The central point of dispute has not changed: Many Democrats want to offset the cost of fixing the minimum tax by raising rates elsewhere, while Republicans and the Bush administration say the so-called “patch” should not be paid for with tax increases.
The House bill includes a hotly contested provision that would more than double the tax rate imposed on the “carried interest” profits earned by the managers of hedge funds and private equity firms, along with other measures that eliminate certain tax advantages for corporations.
Amid an aggressive lobbying effort by the private equity industry, some Democrats, including Senator Schumer, are cool to the carried interest provision. In an effort to smooth passage of the AMT legislation, the chairman of the Senate Finance Committee, Senator Baucus of Montana, tried to strip the carried interest tax hike from the bill shortly before lawmakers left town for Thanksgiving.

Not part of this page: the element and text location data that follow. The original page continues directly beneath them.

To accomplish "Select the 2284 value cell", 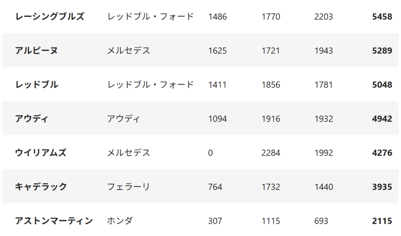I will (x=271, y=152).

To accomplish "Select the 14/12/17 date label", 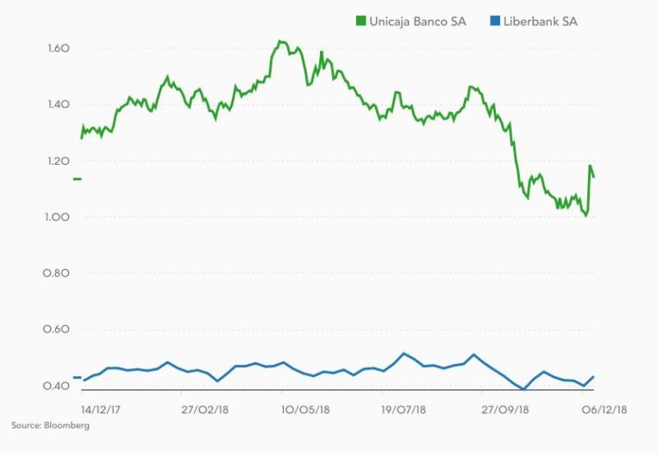I will [x=101, y=409].
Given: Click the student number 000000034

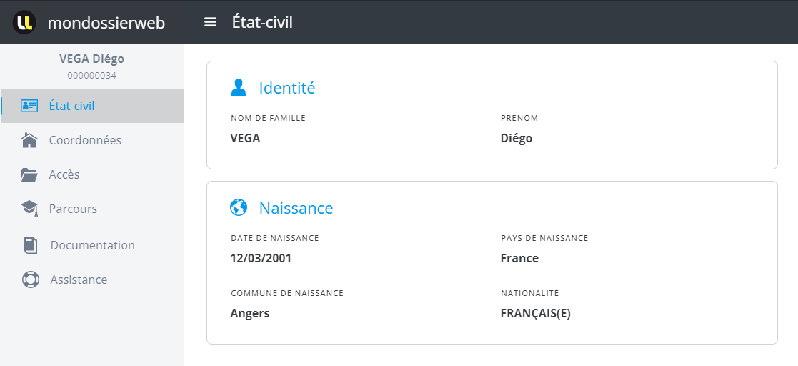Looking at the screenshot, I should pyautogui.click(x=91, y=75).
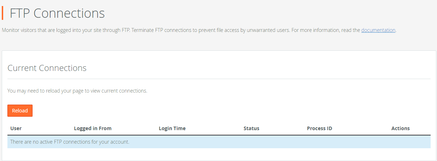Select the Actions column header
The height and width of the screenshot is (161, 437).
401,128
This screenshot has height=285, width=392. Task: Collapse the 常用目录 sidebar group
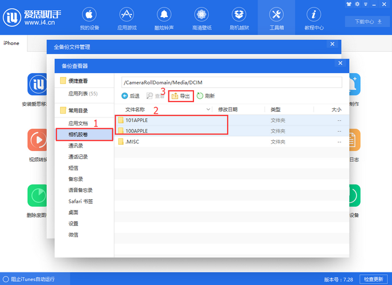[x=63, y=110]
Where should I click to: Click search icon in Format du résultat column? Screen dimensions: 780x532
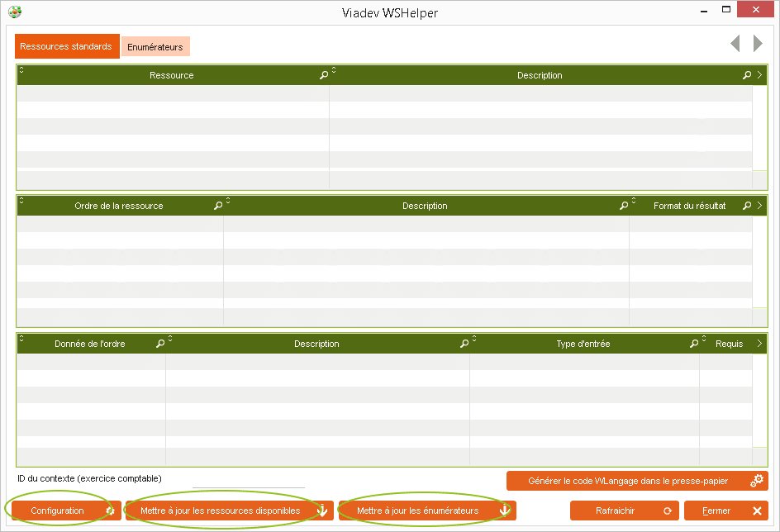click(x=747, y=206)
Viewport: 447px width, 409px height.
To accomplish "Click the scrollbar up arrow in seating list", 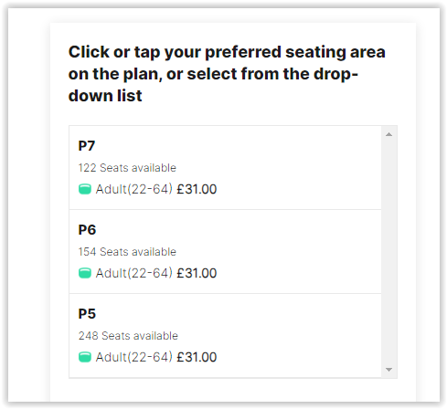I will pyautogui.click(x=388, y=134).
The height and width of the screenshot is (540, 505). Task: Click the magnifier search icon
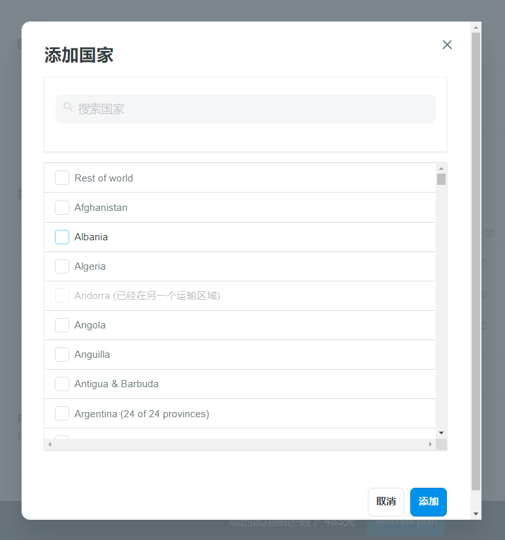coord(68,107)
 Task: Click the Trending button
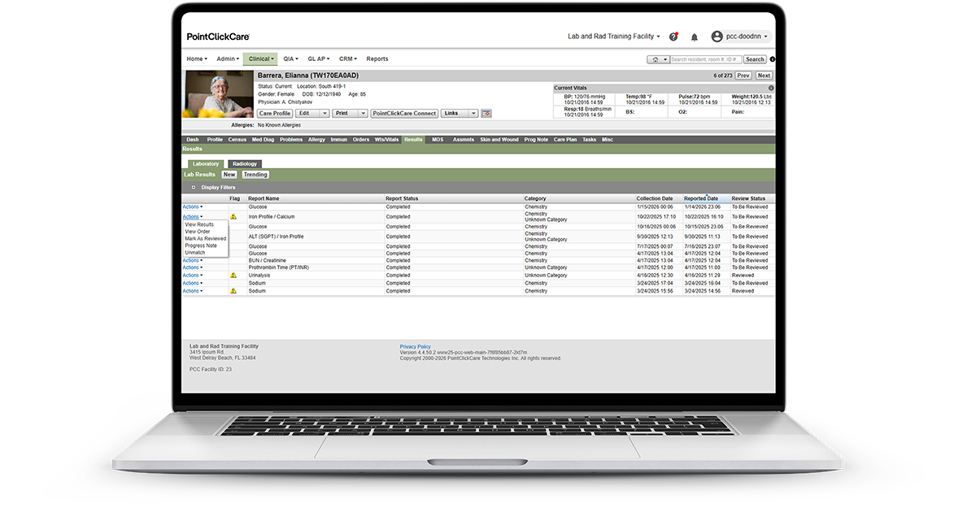click(255, 174)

Aides and industry sources now say the carried interest measure is all but dead, although the majority leader, Senator Reid of Nevada, refuses to rule it out. “Nothing is on or off the table,” a spokesman for the leader, Jim Manley, said. “Senator Reid is committed to paying for AMT relief, but the Republicans have made it clear that they are not.”
He said Mr. Reid hoped to work with Republicans when the session resumes next week and that he wanted to pass legislation “as quickly as possible.”

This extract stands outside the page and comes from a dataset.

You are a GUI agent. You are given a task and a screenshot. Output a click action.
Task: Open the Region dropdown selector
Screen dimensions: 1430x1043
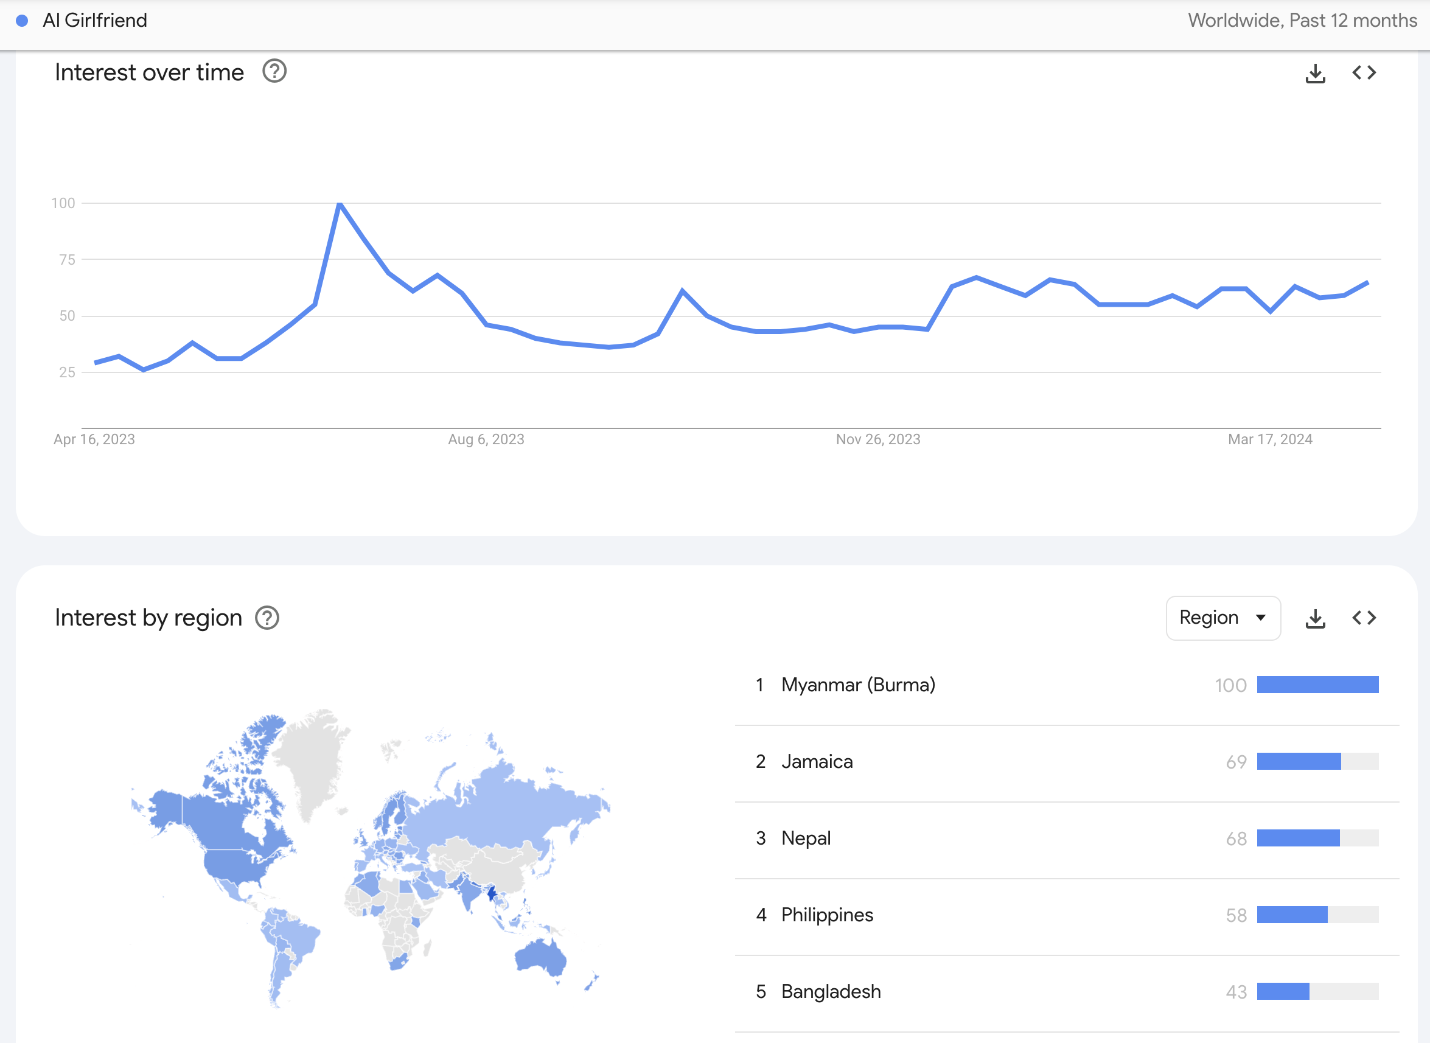(x=1223, y=617)
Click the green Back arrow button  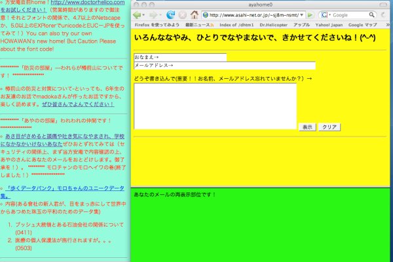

Under the amendment offered by Mr. Baucus, the bill would be partially but not completely, paid for by eliminating some tax breaks for corporations and by raising rates for private equity firms that go public, a measure that is also opposed by some in the industry but has broader support in Congress.
The issue has put Democrats in a bind. Republicans have already labeled their proposal a tax increase, but if they strip out the offsets, they will have to waive “pay as you go” rules they enacted upon taking control of Congress in January that require any tax cuts to be balanced by tax increases elsewhere in the code. The changes were aimed at restoring fiscal responsibility Democrats said had been absent from the Republican-led Congress. The bill also extends several popular tax breaks.

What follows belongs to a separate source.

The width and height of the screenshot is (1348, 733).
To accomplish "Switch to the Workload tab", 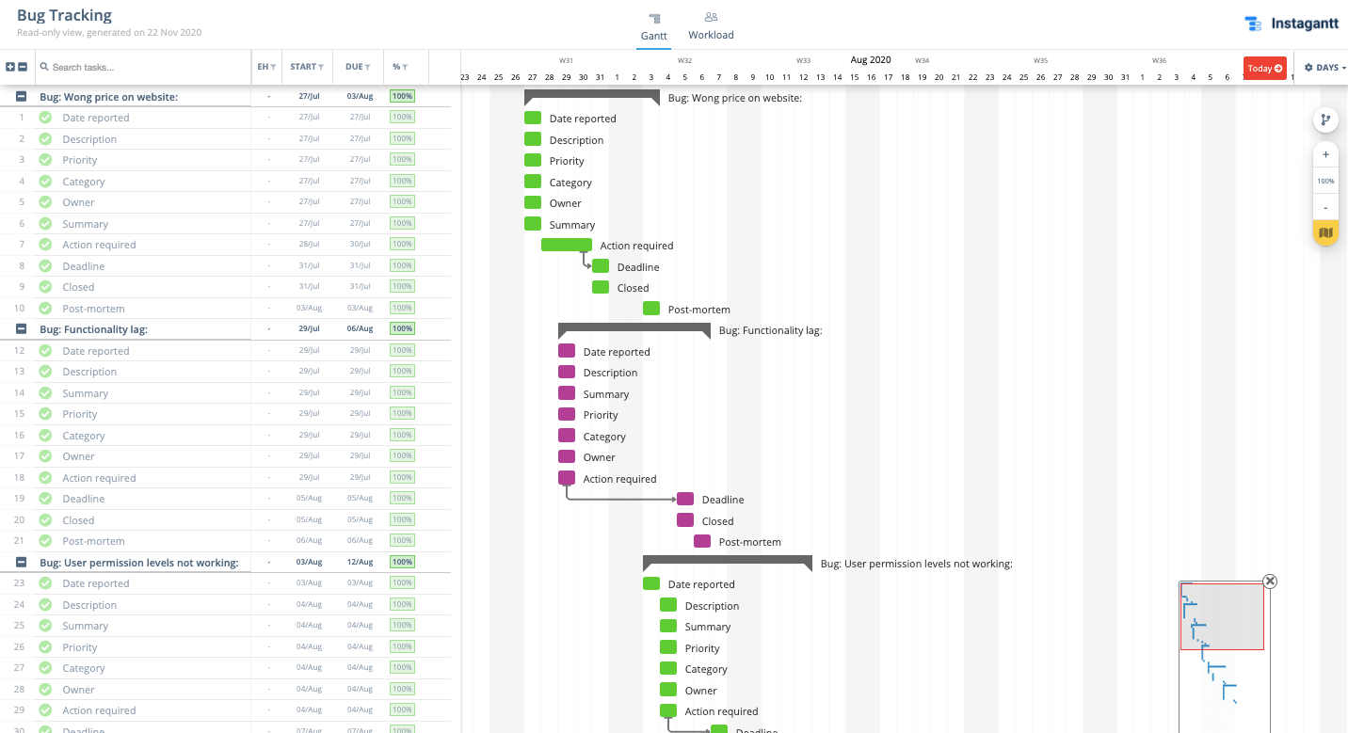I will coord(711,24).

The Democratic presidential candidates in the Senate have been quiet on the legislation, waiting to see what a final bill looks like before taking a firm position. Senator Clinton has said she supports reforming the AMT as well as raising the tax rate on carried interest, but she has not said whether she supports the bill that passed the House. Her Senate spokesman did not return multiple requests for comment on the legislation this week.
A spokeswoman for Senator Obama of Illinois said only that he “supports a fiscally responsible fix to the problems with the AMT” and would look carefully at legislation the Senate considers.
For Mrs. Clinton, the issue could force her to take sides between two home state allies. Mr. Rangel, the chairman of the House Ways and Means Committee, has pushed aggressively for an AMT bill that is fully paid for, including the carried interest provision, while Mr. Schumer has resisted the measure passed by the House and may be in the camp willing to waive the “pay as you go” rules.
Republicans, meanwhile, are watching to see where Mrs. Clinton comes down. “Hillary Clinton told the American people that she would reform the AMT but refuses to explain how she plans to do it,” a spokesman for the Republican National Committee, Danny Diaz, said. “This is a problem that is not going to disappear, and taxpayers expect leaders to tackle tough issues, not dodge them.”